* WORK TO BE COMPLETED
Exactly and only the lines from the one with "Click the SuperFunded logo icon" through the end of the listing are to be transcribed, both ends included.

-=-=-

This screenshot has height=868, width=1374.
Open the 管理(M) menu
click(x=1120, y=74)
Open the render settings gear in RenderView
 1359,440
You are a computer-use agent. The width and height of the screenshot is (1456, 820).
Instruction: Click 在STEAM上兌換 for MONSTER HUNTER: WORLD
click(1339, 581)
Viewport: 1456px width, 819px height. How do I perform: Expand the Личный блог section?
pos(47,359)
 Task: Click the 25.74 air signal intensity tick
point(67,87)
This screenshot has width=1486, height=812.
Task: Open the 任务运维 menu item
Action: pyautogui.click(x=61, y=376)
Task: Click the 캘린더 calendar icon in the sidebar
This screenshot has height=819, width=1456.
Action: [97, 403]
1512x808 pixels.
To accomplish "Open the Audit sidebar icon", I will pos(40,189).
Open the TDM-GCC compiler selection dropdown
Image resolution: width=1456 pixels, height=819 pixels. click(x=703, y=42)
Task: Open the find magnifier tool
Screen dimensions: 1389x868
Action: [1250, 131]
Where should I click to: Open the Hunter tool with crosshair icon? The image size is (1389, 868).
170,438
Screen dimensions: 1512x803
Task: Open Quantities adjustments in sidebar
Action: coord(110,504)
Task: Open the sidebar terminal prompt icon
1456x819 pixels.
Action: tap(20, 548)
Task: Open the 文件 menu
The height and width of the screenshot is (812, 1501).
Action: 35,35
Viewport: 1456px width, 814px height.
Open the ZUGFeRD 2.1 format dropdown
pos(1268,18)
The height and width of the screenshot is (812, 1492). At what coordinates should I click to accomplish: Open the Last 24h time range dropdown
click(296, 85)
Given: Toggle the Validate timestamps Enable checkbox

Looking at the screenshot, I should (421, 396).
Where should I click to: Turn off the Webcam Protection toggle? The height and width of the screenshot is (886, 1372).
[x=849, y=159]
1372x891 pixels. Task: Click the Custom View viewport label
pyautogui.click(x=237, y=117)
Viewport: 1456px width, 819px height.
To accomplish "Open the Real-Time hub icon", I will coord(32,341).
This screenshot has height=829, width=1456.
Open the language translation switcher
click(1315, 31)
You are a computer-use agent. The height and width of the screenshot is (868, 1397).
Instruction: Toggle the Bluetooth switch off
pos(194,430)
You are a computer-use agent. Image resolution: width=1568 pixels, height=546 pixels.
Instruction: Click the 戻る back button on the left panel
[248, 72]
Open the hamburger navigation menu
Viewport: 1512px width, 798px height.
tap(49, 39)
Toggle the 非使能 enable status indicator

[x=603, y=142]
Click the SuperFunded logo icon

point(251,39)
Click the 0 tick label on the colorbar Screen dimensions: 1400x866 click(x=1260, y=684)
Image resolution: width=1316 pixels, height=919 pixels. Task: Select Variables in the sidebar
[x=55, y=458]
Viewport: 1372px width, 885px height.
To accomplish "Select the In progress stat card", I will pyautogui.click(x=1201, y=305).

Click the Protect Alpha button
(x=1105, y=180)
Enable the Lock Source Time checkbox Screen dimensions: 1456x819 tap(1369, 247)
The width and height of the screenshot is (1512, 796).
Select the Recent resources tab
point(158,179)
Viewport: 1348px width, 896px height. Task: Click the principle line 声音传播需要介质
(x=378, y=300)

-=-=-

* TASK RESPONSE
Click the SuperFunded logo icon

point(251,39)
Click the 0 tick label on the colorbar Screen dimensions: 1400x866 click(x=1260, y=684)
Image resolution: width=1316 pixels, height=919 pixels. Task: Select Variables in the sidebar
[x=55, y=458]
Viewport: 1372px width, 885px height.
To accomplish "Select the In progress stat card", I will pyautogui.click(x=1201, y=305).

Click the Protect Alpha button
(x=1105, y=180)
Enable the Lock Source Time checkbox Screen dimensions: 1456x819 tap(1369, 247)
The width and height of the screenshot is (1512, 796).
Select the Recent resources tab
point(158,179)
Viewport: 1348px width, 896px height. Task: Click the principle line 声音传播需要介质
(x=378, y=300)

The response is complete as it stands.